Si prenda il nervo scoperto della retroattività delle norme fiscali (per inciso, Il Sole 24 Ore ha calcolato che solo negli ultimi tre anni la deroga alla retroattività ha comportato maggiori tasse e/o anticipi di tasse a carico dei cittadini e delle imprese per oltre 10 miliardi di euro). Proprio ieri il ministro dell’Economia, Pier Carlo Padoan, ha ricordato in Parlamento che «la delega fiscale fornisce l’occasione per rivitalizzare i principi dello Statuto del contribuente, con il vincolo di irretroattività delle norme tributarie in sfavore». Bene, ma perché aspettare le delega visto che abbiamo già lo Statuto?
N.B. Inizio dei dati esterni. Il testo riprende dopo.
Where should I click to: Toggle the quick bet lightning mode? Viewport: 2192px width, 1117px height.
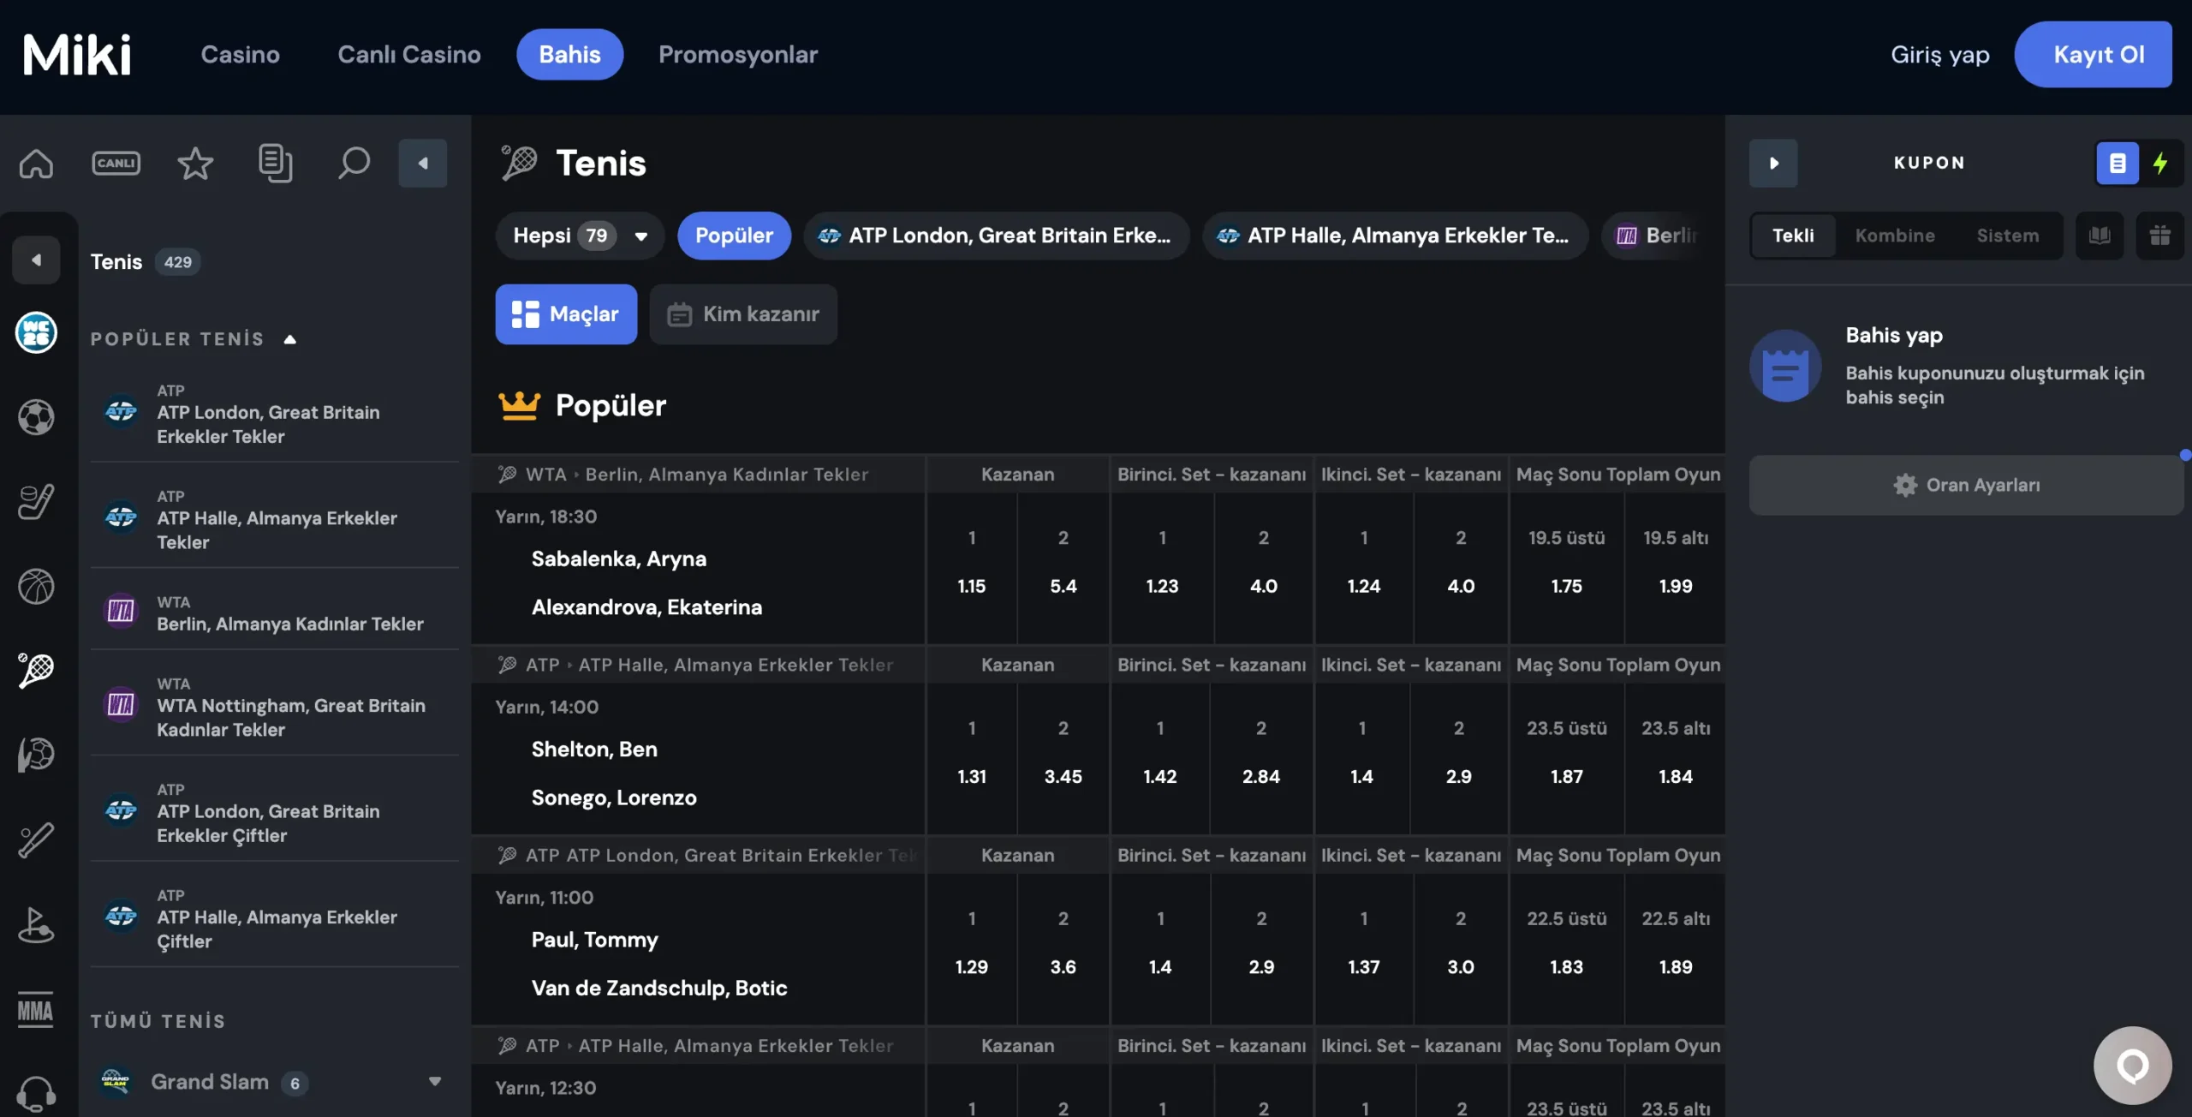(x=2160, y=163)
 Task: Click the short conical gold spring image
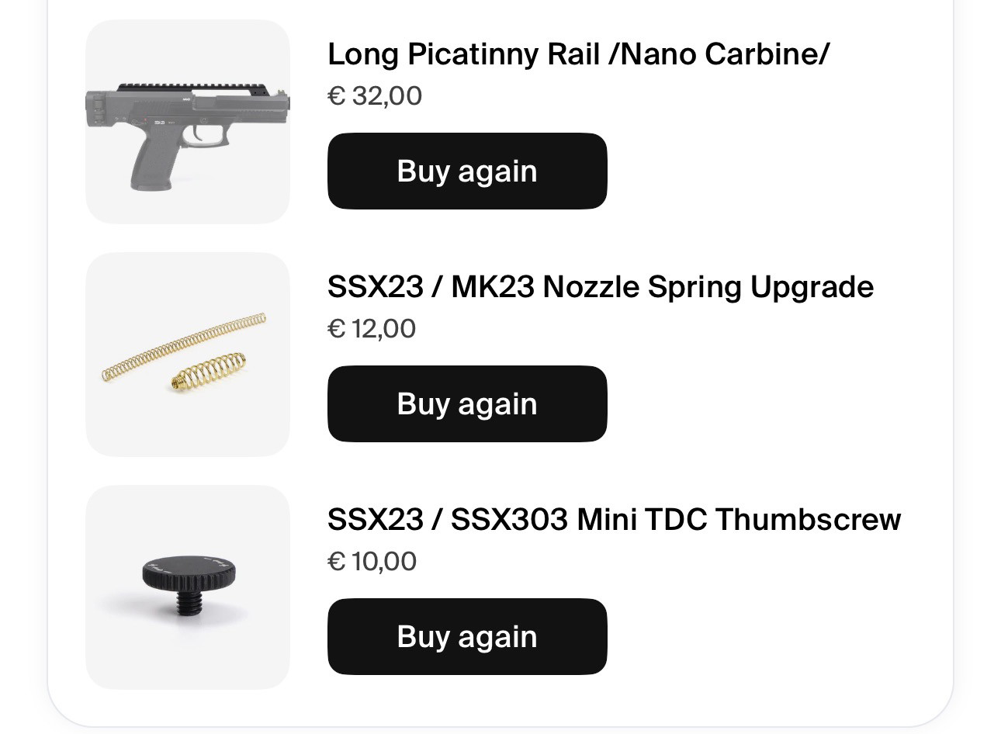point(208,372)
Perché non fare subito qualcosa per evitare questa deriva? Tanto più che le ultime settimane, in questo senso, sono state pesanti. Non bastavano le invenzioni del disegno di legge di stabilità che, come sappiamo, riporta per il 2014 l’Irap all’aliquota del 3,9%; o che tassa in misura maggiorata gli investimenti dei fondi pensione o i dividendi percepiti dagli enti non commerciali o, ancora, che introduce per gli eredi una tassazione parziale per alcune tipologie di polizze vita.
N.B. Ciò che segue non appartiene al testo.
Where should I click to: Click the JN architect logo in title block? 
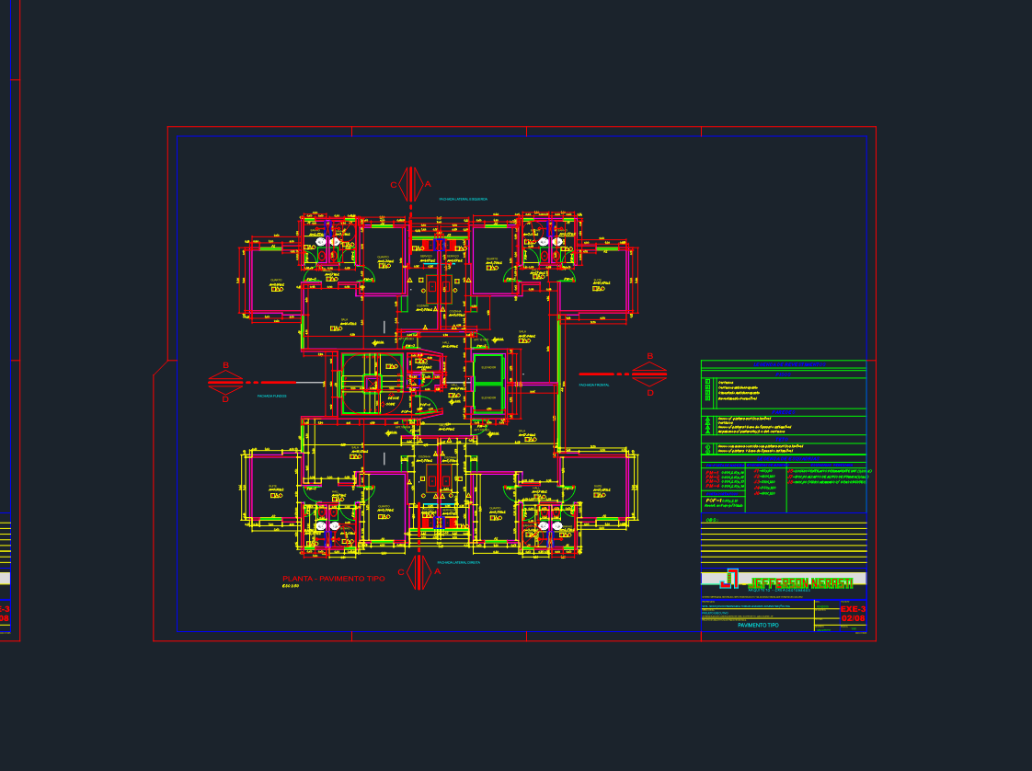coord(729,579)
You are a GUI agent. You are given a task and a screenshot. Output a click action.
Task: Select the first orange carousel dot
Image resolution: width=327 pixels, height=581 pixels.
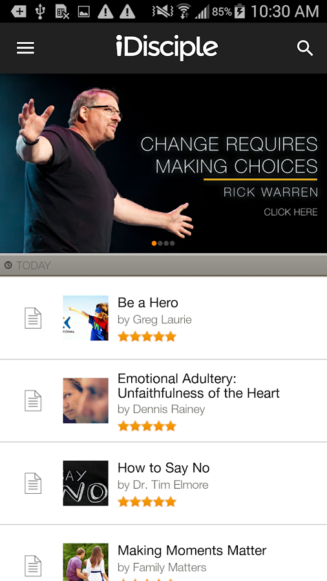click(x=154, y=243)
L’ultima trovata – per carità, nulla di illegittimo, trattandosi di una norma di legge approvata la scorsa estate – riguarda l’Imu sui terreni nei comuni montani, che con un decreto non ancora pubblicato sulla Gazzetta Ufficiale costringerà moltissimi proprietari a un tour de force per pagare entro dicembre un’imposta che nessuno aveva preventivato di dover pagare. Per non dire dei capannoni che tra moltiplicatori, aliquote dei comuni e combinazioni di imposte (Imu+Tasi) sono sottoposti a una pressione fiscale assolutamente esorbitante (con l’aggravante dell’indeducibilità dall’Irap e di una deducibilità limitata per le imposte dirette), soprattutto se si considera che si tratta di beni strumentali all’attività delle imprese. Cosa che rende ancor più incomprensibile il motivo per cui alcuni macchinari – presse, forni, magazzini automatici ancorati al suolo – debbano essere trattati alla stregua di un bene immobile assoggettato (due volte) a Imu e Tasi. Il tutto sulla base di una controversa norma che risale a 75 anni fa e che, nonostante gli sforzi di chiarezza della Cassazione, resta uno dei grandi misteri del fisco italiano.